Doesn’t matter, the way out is the same.

First, you do not want to work scared. It is a lousy business model.

Besides the pure misery of it, all that anxiety and fear makes you flail around uselessly. Maybe you start spamming clients, fiddling endlessly with your profile on LinkedIn, calling people you haven’t seen since eighth grade. Or sipping beer and surfing the web in search of miracles.

When you’re in panic mode, you send out all the wrong vibes. Clients can hear a tightness in your voice. You talk too fast, you quote too high, you quote too low. They wonder, “Why is this guy so hard up? Is he a stoner? A foul-up?”

A UX designer told me that, after a long dry spell, he would sit through every interview with sweating running into his shirt collar. He swore that the guy across the desk could see the desperation rising from him like steam from a manure pile.

So first, toggle the switch from defense to offense.

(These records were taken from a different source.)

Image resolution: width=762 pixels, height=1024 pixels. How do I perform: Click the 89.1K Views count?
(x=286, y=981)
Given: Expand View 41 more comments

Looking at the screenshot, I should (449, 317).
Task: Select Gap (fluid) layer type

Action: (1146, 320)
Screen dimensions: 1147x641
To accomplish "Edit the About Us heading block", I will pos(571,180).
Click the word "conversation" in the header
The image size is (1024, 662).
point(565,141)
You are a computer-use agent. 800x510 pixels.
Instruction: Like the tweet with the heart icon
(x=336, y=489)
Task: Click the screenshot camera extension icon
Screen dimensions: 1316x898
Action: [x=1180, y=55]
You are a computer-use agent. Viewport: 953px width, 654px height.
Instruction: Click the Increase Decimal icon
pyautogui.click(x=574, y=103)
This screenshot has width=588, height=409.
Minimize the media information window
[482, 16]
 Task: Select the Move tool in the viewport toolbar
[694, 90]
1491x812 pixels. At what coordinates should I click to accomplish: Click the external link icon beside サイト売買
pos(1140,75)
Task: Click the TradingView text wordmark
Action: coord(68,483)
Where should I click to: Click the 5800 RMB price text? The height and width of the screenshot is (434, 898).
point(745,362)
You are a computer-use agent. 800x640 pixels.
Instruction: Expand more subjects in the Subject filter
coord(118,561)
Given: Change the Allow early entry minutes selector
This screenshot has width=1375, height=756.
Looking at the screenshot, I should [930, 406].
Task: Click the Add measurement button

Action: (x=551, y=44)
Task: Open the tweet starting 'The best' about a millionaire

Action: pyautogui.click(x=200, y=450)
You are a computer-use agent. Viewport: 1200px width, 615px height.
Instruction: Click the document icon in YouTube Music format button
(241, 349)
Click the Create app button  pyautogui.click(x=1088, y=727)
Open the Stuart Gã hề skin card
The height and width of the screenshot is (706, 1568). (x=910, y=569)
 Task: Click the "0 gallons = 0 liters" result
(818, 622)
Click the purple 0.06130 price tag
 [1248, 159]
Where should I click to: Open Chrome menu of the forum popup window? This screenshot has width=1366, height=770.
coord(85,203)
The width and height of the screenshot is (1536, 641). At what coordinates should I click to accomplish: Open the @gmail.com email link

No more waiting by the inbox.

Widen your radius

Every time I have hit the doldrums, it was because my circle of clients was too small. I was at the mercy of random ebbs and flows. One clients goes on maternity leave, while another moves to another job. A company goes through a reorg.

Make that circle bigger. Freelance Marketing 101.

And my hull starts dragging in the sand.

What you need is ten true fans or more. You won’t find them all overnight, but you can start today. (Because you have the time now, right?)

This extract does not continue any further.